**Your instructions**:
Go through the entries below and say how many lines contain the string "will"; write only that number.

**Supplied entries**:
*** Block opens ***
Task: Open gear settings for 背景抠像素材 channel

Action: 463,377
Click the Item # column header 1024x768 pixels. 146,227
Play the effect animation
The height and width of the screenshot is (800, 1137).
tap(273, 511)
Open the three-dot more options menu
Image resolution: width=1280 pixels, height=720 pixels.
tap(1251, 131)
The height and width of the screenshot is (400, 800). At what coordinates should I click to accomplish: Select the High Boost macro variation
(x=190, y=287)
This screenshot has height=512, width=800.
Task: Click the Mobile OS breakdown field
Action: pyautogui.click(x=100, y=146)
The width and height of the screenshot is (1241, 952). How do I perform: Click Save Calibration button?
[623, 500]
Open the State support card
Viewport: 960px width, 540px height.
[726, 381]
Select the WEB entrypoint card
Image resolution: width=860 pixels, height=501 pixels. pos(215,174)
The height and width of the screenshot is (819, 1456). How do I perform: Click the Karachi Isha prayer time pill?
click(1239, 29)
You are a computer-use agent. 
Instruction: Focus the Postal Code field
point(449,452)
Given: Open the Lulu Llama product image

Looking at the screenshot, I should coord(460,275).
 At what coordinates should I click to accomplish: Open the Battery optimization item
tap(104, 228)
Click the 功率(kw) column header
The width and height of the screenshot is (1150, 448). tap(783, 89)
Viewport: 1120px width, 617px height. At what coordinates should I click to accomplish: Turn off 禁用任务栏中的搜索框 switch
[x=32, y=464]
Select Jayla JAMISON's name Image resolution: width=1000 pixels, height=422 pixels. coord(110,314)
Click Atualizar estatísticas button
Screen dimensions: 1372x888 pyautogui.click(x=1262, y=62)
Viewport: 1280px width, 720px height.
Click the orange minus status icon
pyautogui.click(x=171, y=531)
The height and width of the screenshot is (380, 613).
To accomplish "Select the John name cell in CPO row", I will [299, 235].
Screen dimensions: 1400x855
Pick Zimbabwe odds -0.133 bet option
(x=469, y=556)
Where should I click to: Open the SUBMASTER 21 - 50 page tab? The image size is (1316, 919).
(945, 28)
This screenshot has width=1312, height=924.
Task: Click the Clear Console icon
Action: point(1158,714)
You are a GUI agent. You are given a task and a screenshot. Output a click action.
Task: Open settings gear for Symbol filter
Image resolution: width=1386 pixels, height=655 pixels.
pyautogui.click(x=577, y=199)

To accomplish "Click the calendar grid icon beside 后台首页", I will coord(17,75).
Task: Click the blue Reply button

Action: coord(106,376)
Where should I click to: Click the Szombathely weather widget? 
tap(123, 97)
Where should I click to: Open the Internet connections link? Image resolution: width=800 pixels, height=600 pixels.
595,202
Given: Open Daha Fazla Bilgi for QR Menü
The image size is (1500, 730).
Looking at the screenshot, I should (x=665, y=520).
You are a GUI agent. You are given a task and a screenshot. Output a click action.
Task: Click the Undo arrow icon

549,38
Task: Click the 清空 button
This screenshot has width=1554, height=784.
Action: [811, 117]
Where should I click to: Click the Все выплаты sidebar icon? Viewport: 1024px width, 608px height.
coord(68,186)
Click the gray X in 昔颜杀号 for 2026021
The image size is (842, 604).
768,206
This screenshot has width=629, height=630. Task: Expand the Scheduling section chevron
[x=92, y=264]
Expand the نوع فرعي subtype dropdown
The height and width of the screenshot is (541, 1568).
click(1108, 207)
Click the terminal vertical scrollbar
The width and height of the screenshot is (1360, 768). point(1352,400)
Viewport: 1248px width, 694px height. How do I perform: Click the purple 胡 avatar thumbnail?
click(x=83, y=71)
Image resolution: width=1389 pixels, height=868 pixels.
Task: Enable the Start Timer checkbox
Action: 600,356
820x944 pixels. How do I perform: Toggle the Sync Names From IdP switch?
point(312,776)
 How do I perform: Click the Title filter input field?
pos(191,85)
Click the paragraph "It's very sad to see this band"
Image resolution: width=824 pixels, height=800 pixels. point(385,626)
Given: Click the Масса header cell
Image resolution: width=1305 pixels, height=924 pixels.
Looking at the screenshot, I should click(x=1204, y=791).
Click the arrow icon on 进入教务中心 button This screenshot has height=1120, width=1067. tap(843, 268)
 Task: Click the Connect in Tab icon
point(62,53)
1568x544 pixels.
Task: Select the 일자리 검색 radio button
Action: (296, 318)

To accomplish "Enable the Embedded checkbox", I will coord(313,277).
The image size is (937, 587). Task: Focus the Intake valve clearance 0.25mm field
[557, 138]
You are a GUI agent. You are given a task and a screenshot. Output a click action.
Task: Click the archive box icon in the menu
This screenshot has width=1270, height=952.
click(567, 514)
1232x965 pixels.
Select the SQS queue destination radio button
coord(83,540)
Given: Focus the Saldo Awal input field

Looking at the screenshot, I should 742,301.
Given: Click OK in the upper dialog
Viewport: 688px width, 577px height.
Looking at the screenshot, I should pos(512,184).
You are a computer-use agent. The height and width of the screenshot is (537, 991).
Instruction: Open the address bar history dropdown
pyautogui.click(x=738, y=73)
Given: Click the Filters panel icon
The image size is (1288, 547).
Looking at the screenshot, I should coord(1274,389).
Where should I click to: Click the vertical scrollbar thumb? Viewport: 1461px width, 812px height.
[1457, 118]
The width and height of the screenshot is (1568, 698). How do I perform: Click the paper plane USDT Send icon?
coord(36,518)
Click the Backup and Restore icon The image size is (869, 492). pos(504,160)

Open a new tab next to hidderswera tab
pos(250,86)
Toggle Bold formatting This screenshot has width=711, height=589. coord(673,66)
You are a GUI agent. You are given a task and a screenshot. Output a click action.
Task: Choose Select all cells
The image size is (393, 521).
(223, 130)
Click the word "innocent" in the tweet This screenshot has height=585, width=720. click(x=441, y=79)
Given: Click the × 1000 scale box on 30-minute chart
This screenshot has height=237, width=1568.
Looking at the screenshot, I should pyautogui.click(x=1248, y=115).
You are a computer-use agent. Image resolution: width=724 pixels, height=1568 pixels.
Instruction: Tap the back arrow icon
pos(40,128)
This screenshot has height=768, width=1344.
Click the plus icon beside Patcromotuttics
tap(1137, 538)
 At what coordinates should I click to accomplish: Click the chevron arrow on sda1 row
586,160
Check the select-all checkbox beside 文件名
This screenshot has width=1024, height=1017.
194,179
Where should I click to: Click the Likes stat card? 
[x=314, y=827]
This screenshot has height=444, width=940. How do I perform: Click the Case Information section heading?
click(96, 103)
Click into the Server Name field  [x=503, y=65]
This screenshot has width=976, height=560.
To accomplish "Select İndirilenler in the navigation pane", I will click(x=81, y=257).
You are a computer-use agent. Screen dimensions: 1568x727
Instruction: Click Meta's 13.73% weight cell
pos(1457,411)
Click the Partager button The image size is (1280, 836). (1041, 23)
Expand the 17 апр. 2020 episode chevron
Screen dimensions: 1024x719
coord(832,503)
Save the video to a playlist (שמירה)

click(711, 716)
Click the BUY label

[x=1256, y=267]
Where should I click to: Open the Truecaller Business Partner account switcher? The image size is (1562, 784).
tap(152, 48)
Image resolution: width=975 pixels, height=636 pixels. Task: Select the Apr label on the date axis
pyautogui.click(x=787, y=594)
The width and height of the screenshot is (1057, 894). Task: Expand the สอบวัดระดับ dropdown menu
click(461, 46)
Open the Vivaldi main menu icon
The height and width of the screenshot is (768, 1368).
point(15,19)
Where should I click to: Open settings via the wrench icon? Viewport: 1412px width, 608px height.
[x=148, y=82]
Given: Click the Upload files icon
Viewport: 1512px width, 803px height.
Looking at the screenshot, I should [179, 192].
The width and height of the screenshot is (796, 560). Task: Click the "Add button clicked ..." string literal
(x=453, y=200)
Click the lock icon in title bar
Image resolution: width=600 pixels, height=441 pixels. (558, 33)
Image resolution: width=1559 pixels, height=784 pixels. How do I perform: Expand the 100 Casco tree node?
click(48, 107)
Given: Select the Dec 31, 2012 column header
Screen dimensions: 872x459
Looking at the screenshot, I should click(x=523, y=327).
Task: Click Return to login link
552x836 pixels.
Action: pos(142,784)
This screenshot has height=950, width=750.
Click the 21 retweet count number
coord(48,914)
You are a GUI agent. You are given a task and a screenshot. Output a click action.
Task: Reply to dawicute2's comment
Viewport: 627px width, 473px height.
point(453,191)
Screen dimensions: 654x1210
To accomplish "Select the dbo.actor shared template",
*** Block closes ***
**Answer space**:
4